This Instructable shows how to turn solar powered pathway lights into solar powered tree lights. It's not always convenient or safe to to run AC extension cords all over the garden to power lighted decorations. Solar powered lights carry their own power source with them and can be hung anywhere they will receive sunshine during the day to recharge. The project was also a way to re-inforce solar energy concepts for one of my children. As basic as they seem, pathway lights demonstrate the storage of solar energy by charging a battery during the day time, and then using the stored energy to provide light at night.
The multi-color pathway lights we used have a small PCB that controls the battery charging function as well as the "random" color changing function of the LED. You can use clear pathway lights as well - whether to use color or clear is a personal preference. All the "tech" is provided by the pathway light. What we are going to do is to disassemble the light, relocate the LED to an ornamental glass ball and attach a wire hanger to the solar module so that the solar light can be hung from tree.
Step 1: Bits and Pieces
Solar pathway lights came from Walmart. The glass balls came from AC Moore craft store and are readily available elsewhere. The paint is Krylon Frosted Glass spray paint which will diffuse the light from the LED to create a uniform glow. The paint is recommended for internal use only. Over time we found that the paint started cracking and sliding but that created even more visual appeal in a way that is difficult to do by intent.

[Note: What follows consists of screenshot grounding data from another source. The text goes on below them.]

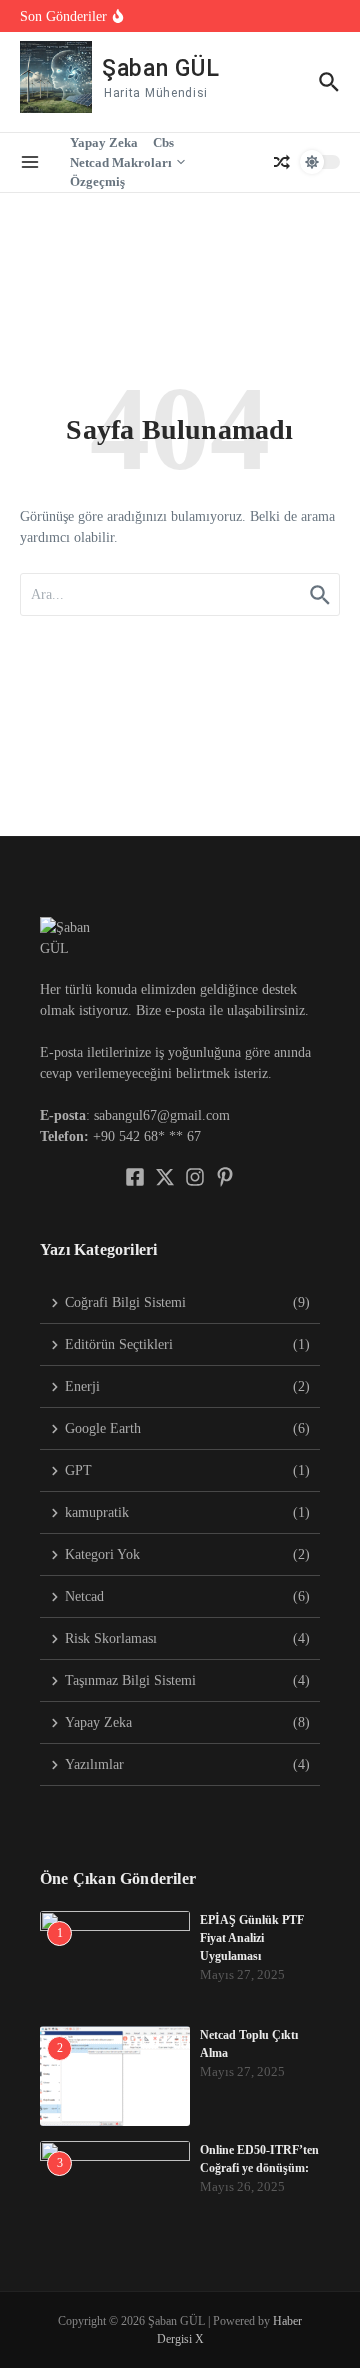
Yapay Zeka (104, 142)
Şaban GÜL (160, 68)
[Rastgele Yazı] (282, 162)
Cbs (163, 142)
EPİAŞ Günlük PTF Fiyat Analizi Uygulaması (252, 1938)
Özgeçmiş (97, 181)
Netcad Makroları (121, 162)
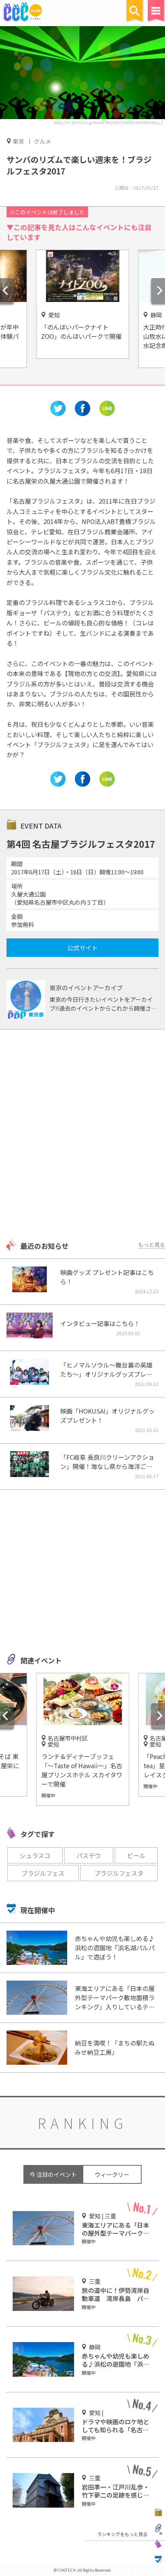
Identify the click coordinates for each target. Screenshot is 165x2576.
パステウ (88, 1855)
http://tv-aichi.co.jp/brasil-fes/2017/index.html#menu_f (108, 122)
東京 (18, 141)
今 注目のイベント (53, 2174)
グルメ (42, 141)
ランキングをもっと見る (122, 2534)
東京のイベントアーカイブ (86, 987)
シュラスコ (35, 1855)
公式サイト (82, 947)
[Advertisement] (82, 1135)
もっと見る (151, 1244)
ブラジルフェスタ (119, 1873)
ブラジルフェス (42, 1873)
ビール (136, 1855)
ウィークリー (112, 2174)
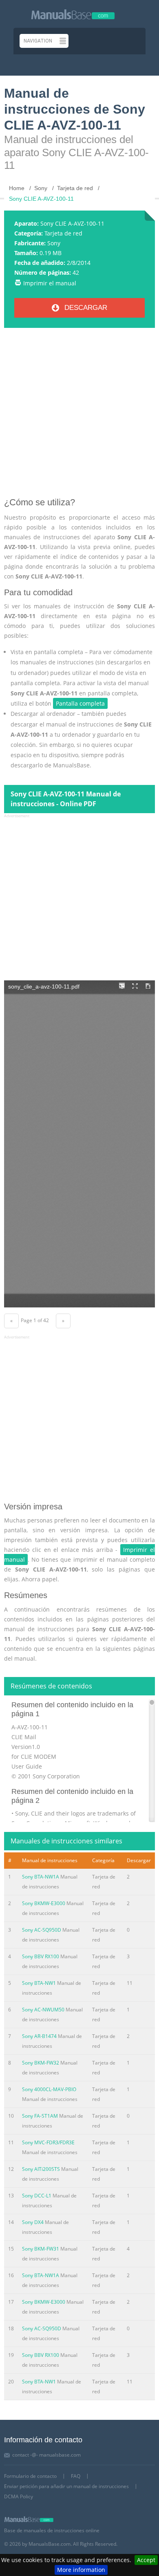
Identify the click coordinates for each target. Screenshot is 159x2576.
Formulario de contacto (30, 2476)
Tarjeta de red (63, 233)
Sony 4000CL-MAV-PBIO (49, 2089)
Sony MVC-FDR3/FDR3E (48, 2142)
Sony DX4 (33, 2222)
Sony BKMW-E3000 (43, 1903)
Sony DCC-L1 (36, 2195)
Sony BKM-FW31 (40, 2248)
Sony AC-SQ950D (41, 1929)
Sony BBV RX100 (40, 1956)
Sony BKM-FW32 (40, 2062)
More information (81, 2570)
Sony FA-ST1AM (40, 2115)
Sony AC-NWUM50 (43, 2009)
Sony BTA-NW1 (39, 1983)
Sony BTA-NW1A (40, 1876)
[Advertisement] (79, 415)
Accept (146, 2560)
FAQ (75, 2476)
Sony (53, 243)
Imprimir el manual (49, 283)
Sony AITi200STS (41, 2169)
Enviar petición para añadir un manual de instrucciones (66, 2486)
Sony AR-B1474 (39, 2036)
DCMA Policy (18, 2496)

You could use glass etching chemicals or sandpaper as an alternative to achieve the same effect as the paint. You can also spray the paint on the inside of the ball which should keep it in perfect condition for a long long time!
All told, cost for a single light will be roughly $5 each which the major cost from the pathway light. The balls work out to about $0.80 each.
Tools you will need are drill with 1/16" and 1/4" drill bits, pliers, side cutters, hot glue gun, sharp knife, Phillips screwdriver and a soldering iron.